Democrazia non a rischio. Davvero Milei, l’extraterrestre arrivato alla “Casa Rosada”, è dunque un rischio per la democrazia? Per il docente, al netto del programma di Milei, le cose non stanno così: “Il nuovo presidente, al di là dei proclami, non ha altra scelta, se non quella di moderarsi in caso di elezione. Al primo turno ha ottenuto solo l’appoggio di un terzo dell’elettorato, e sarà il presidente del Congresso più debole dal ritorno della democrazia, probabilmente anche di tutta la storia argentina dall’adozione del suffragio universale. Che si moderi o meno, la sua sfida principale è la governabilità. L’alleanza con Bullrich aggiunge alcuni parlamentari, ma non abbastanza per approvare le leggi”.
“Dunque, credo sia esagerato parlare di minaccia per la democrazia. Numeri alla mano, Milei sarà un presidente estremamente debole”.
“I presidenti forti sono quelli che godono di maggioranze ampie al Congresso e possono, per esempio, controllare le nomine alla magistratura. Questi, storicamente, sono stati una minaccia per la democrazia. Per Milei si tratta più di una sfida in termini di governabilità, che di una minaccia alla democrazia”. Come accennato, decisiva è stata l’alleanza con buona parte della coalizione liberale. La scommessa, ora è quella della governabilità, e non sarà per niente facile.
Il presidente, del resto, starà seduto su un’autentica pentola a pressione, e sarà chiamato ad affrontare una crisi economica e sociale che sembra irrisolvibile. “L’Argentina – prosegue Labaqui – deve attuare un piano di stabilizzazione per ridurre l’inflazione, che ha raggiunto livelli mai visti dal 1990. Questo richiede, oltre a una diagnosi corretta e a un piano adeguato, il sostegno politico e la capacità di negoziare con i sindacati e i movimenti sociali”.
Occhi puntati anche sulla politica internazionale: “Massa aveva già avuto molti contatti internazionali con alti funzionari di Brasile, Cina, Europa e Stati Uniti. Ciò non significa che non avrebbe avuto conflitti, ad esempio sul programma del Fondo monetario internazionale, sulle licenze 5G o sulla gara d’appalto per le vie d’acqua. Con Milei, il rapporto con gli altri Paesi sarà un’incognita, ma è facile ipotizzare pessimi rapporti con i governi di sinistra del Cono Sud e con Amlo in Messico”. Tutta da confermare anche l’adesione dell’Argentina ai Paesi Brics, che era stata annunciata in occasione dell’ultimo vertice tra Brasile, Russia, India, Cina e Sudafrica. In ogni caso, la vittoria di Milei conferma che l’idea di una “svolta a sinistra” del subcontinente sudamericano, di cui si parlava ampiamente un anno fa, è assai fragile.

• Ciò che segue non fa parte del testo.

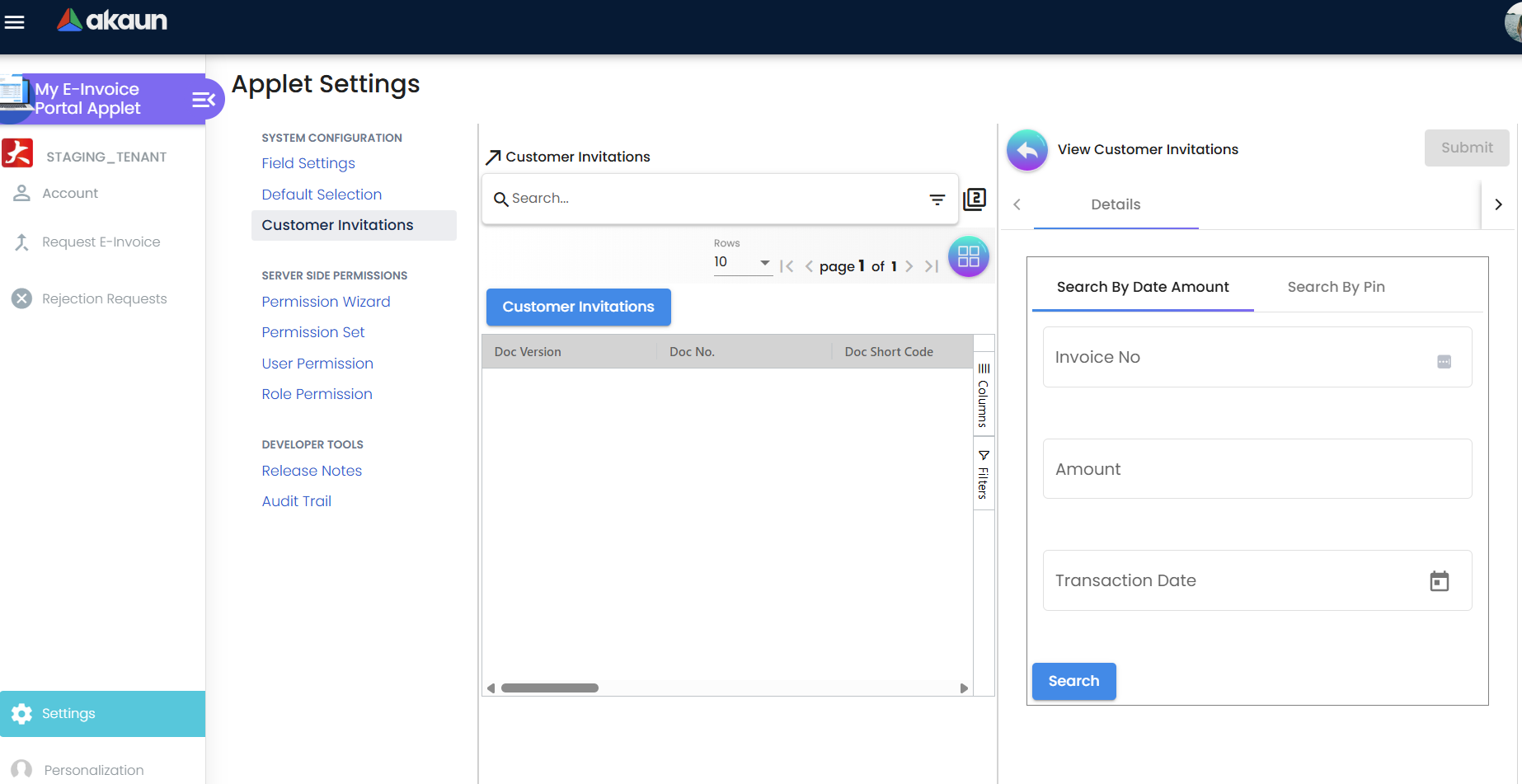Click the right chevron beside the Details tab
Screen dimensions: 1522x784
(x=1499, y=204)
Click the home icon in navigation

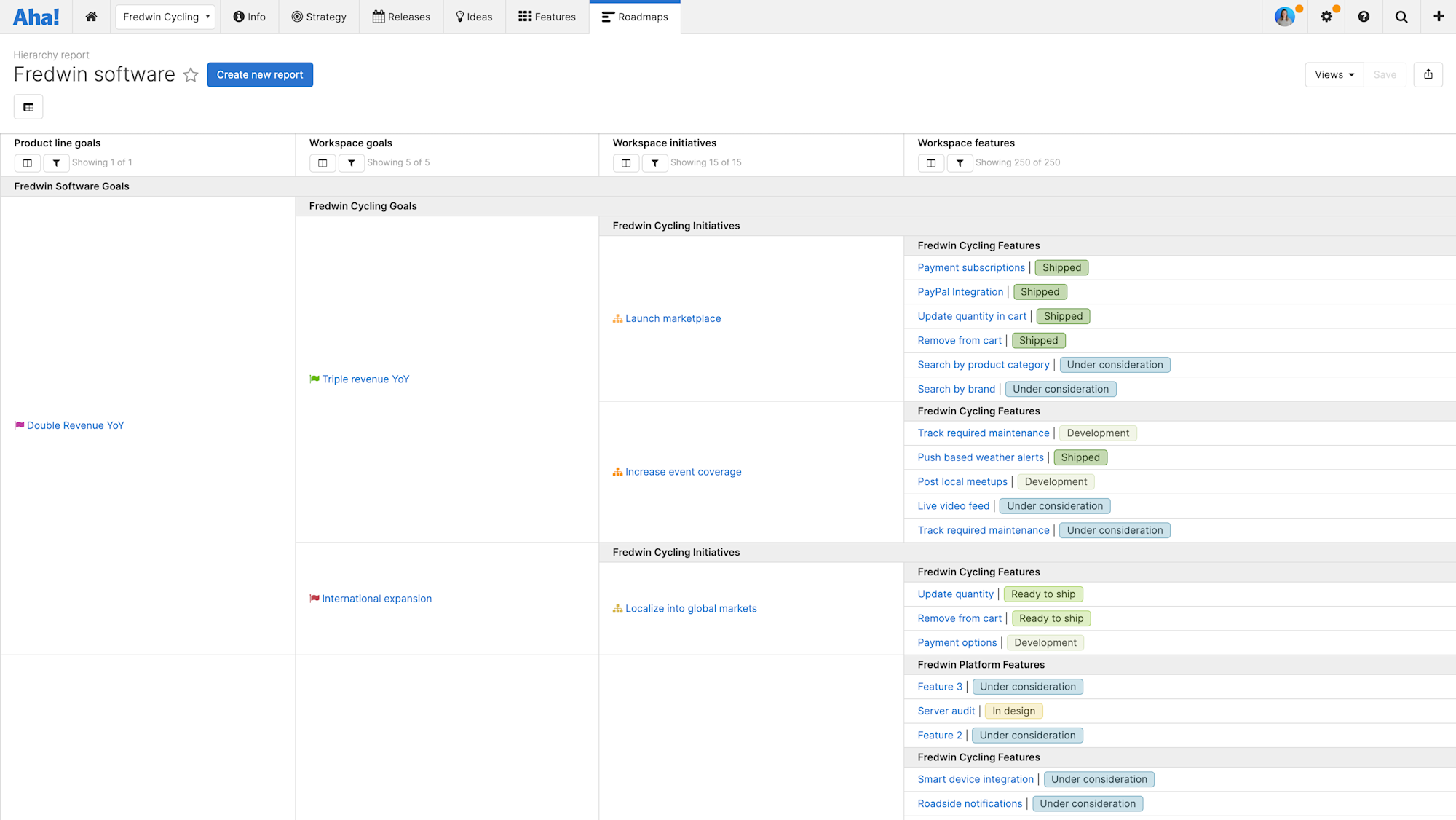pyautogui.click(x=91, y=17)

Le preoccupazioni della Chiesa. La Chiesa argentina ha seguito con grande interesse la sfida elettorale, indicendo una Giornata di preghiera per la Patria venerdì scorso. Segno che la scadenza elettorale veniva colta come un passaggio chiave, anche se dall’episcopato non erano giunte prese di posizione in merito alla scelta sui candidati, nonostante gli attacchi di Milei al Papa. Il nuovo presidente sarà giudicato per quello che farà o non farà, soprattutto rispetto ai tanti poveri e svantaggiati. A dare voce a questa preoccupazione sono stati, alla vigilia del voto, i “curas villeros”, i sacerdoti dei quartieri periferici di Buenos Aires e delle altre principali città: “I più umili del nostro popolo hanno bisogno della sanità pubblica e dell’istruzione, dell’aiuto contro la piaga della droga, dell’integrazione socio-urbana dei quartieri popolari e della tranquillità di una democrazia consolidata”. “Non decidiamo con la paura. Non possiamo fare nulla di buono se abbiamo paura”, ha detto l’arcivescovo di Buenos Aires, mons. Jorge Ignacio García Cuerva, ieri mattina durante l’omelia domenicale. E ha avvertito che “la crisi sociale si è aggravata perché abbiamo paura gli uni degli altri”. Un male oscuro dal quale non sarà facile, per l’Argentina, liberarsi in tempi brevi.